[Source data]
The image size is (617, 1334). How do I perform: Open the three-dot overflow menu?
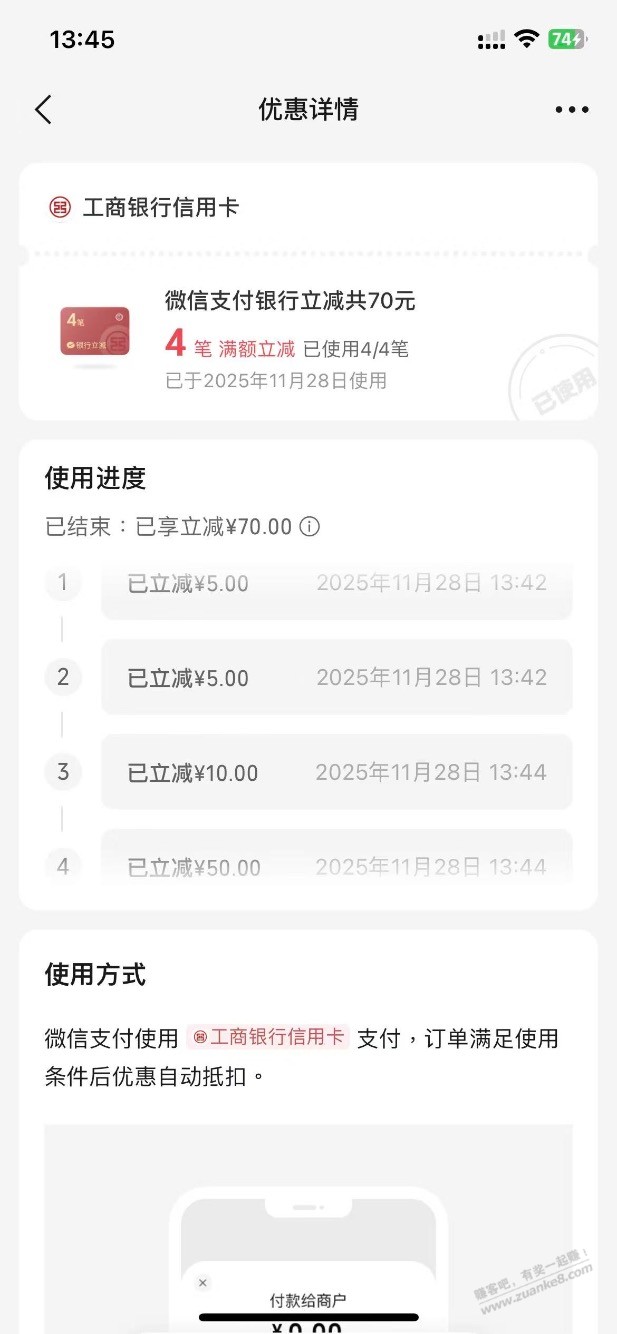tap(572, 110)
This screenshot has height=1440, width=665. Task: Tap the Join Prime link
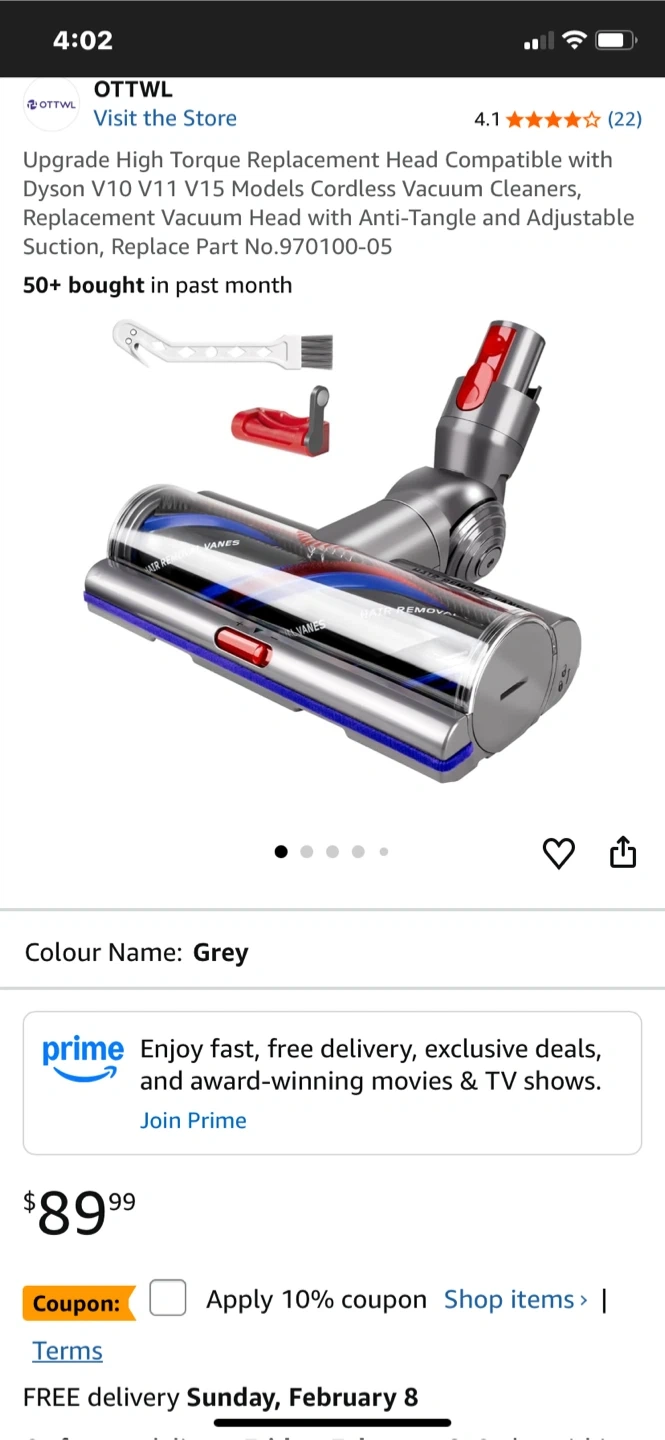coord(193,1120)
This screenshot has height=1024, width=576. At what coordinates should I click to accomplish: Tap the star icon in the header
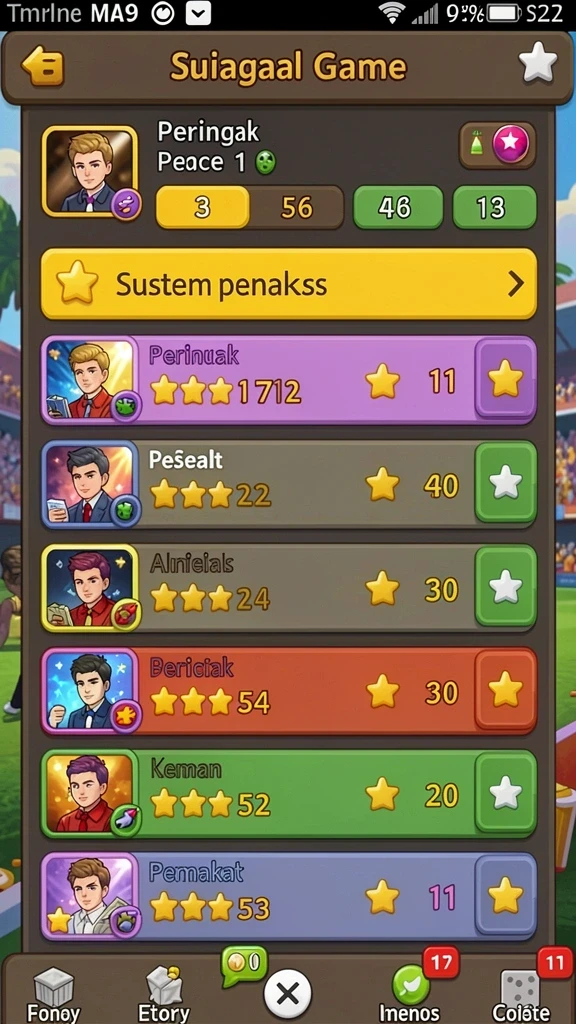pyautogui.click(x=537, y=63)
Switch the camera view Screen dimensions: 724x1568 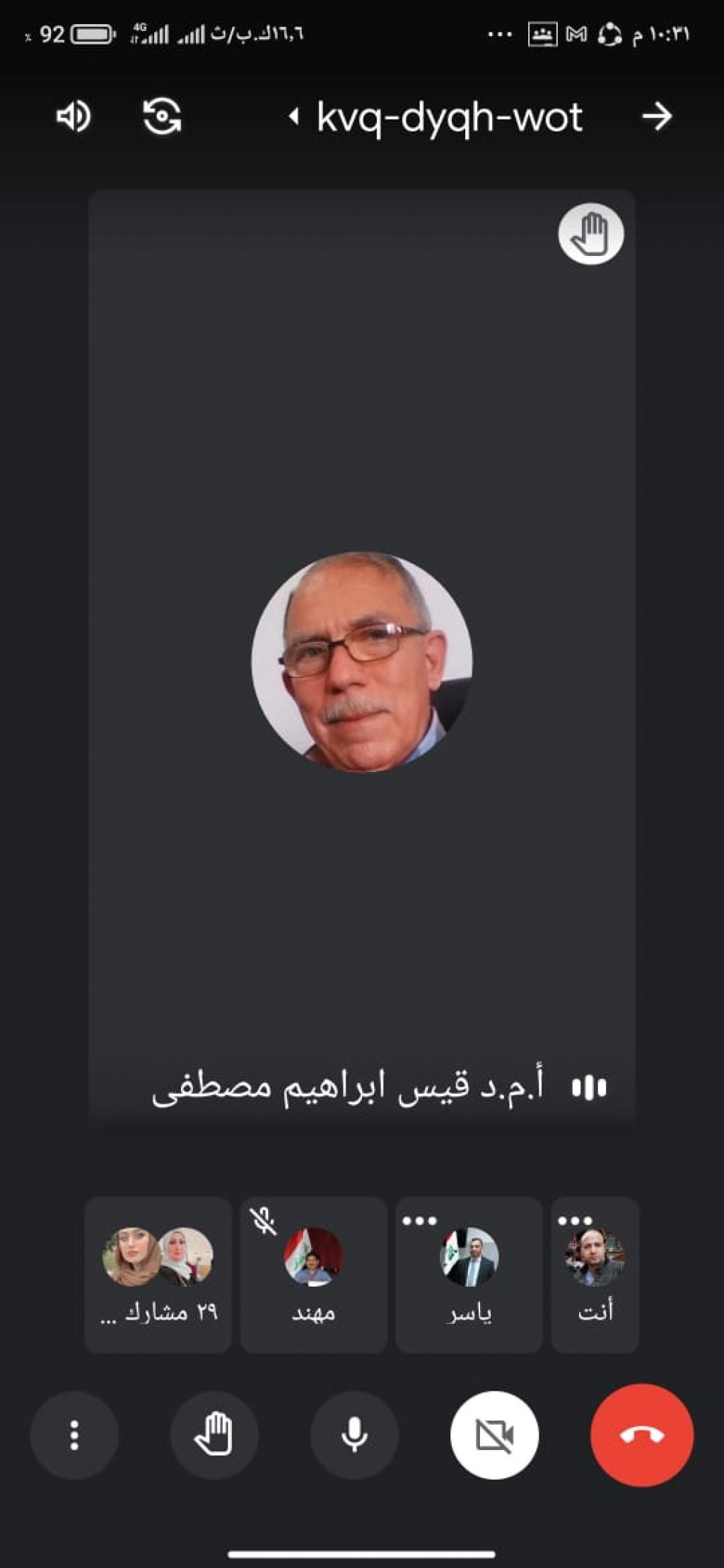(162, 117)
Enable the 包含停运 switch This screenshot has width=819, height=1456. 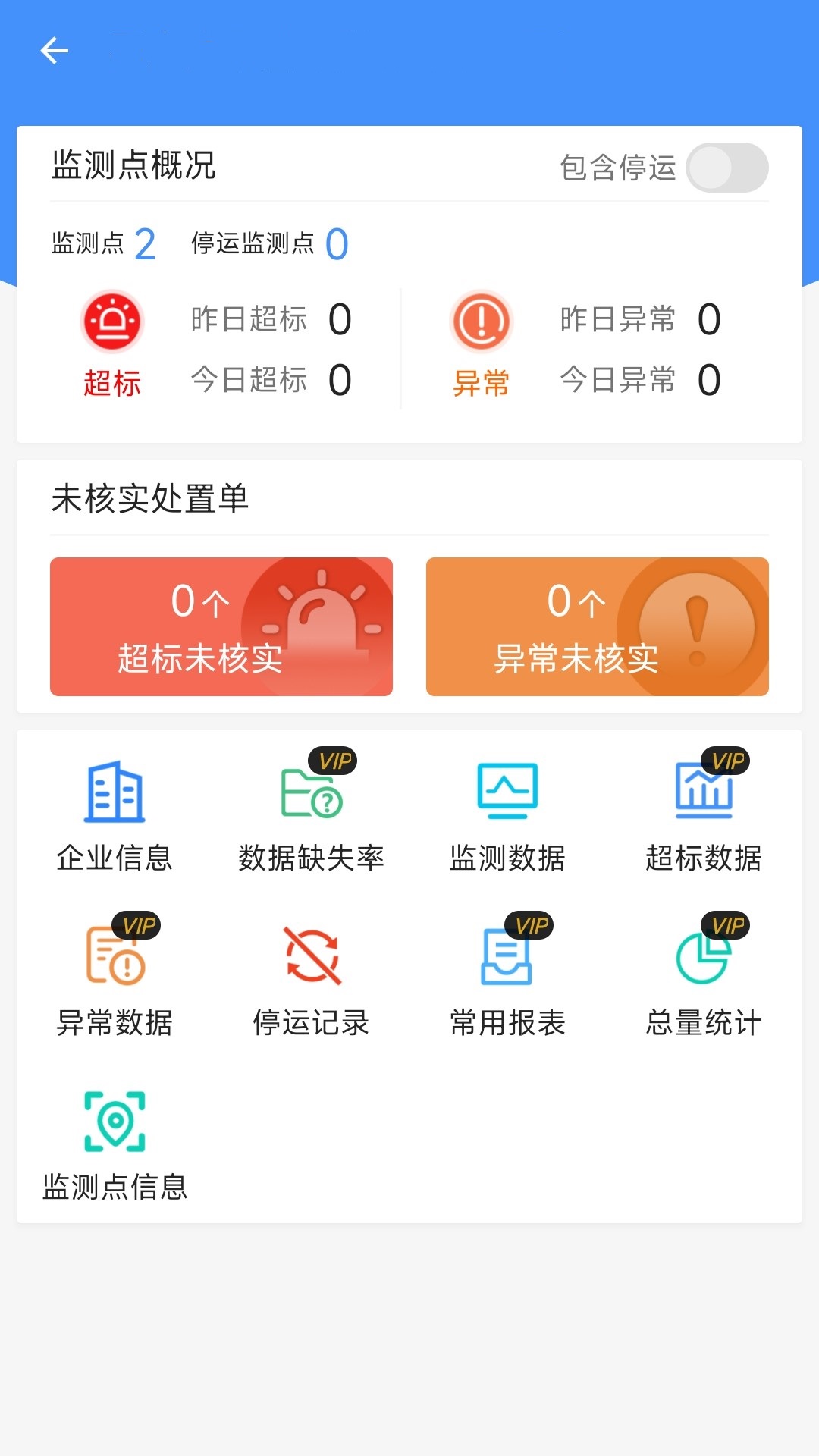729,167
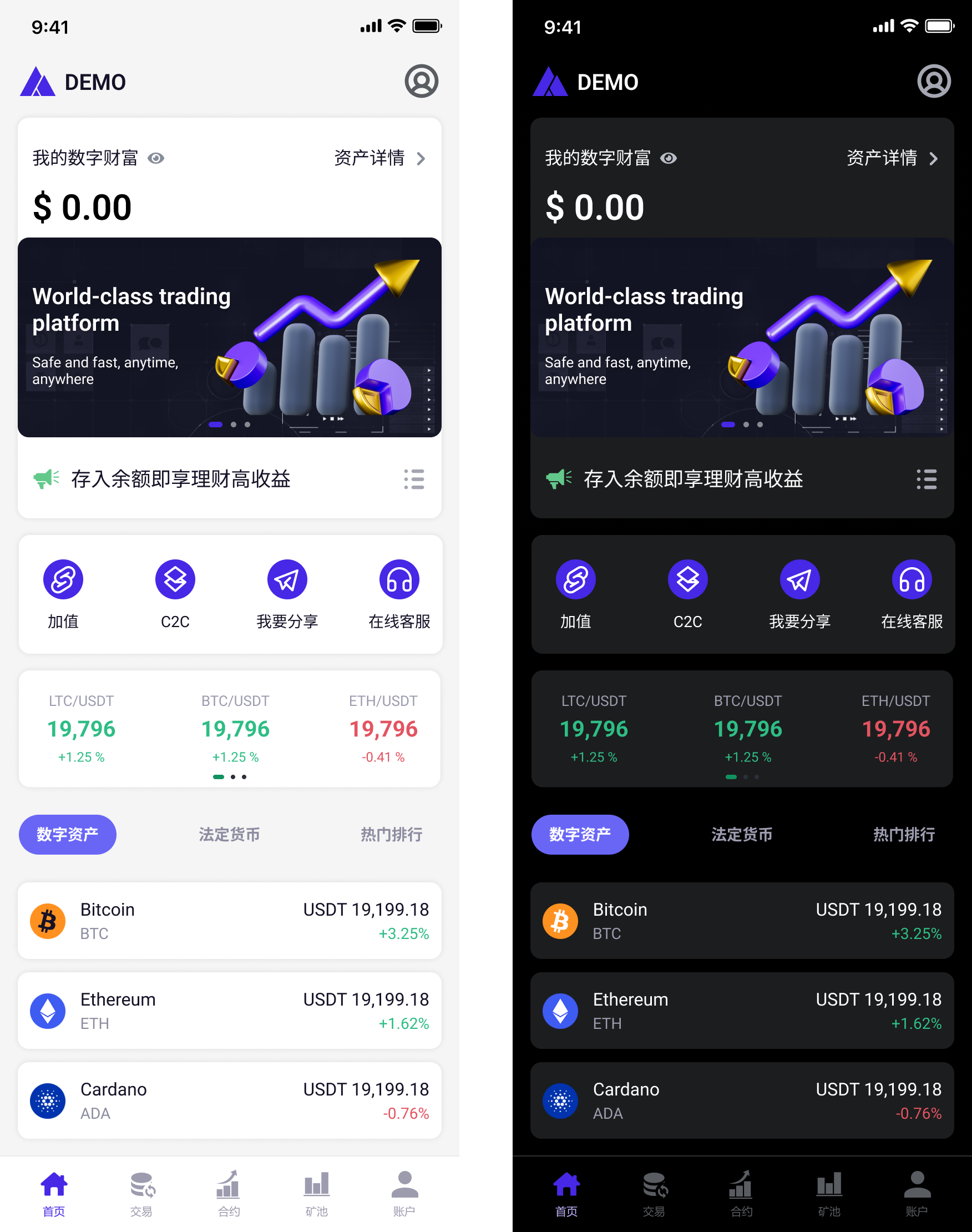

_Written problem:_ Convert the entries from the beginning through the line containing "pyautogui.click(x=537, y=63)", inclusive, into a two-column CSV with the headers instruction and action. Give one row per entry, with its text and its answer each in a single quoted field, line breaks replaced by spaces, and the pictures omitted.

_Task result:_
instruction,action
"The image size is (617, 1334). How do I perform: Open the three-dot overflow menu?","tap(572, 110)"
"This screenshot has height=1440, width=665. Task: Tap the Join Prime link","coord(193,1120)"
"This screenshot has height=1024, width=576. At what coordinates should I click to accomplish: Tap the star icon in the header","pyautogui.click(x=537, y=63)"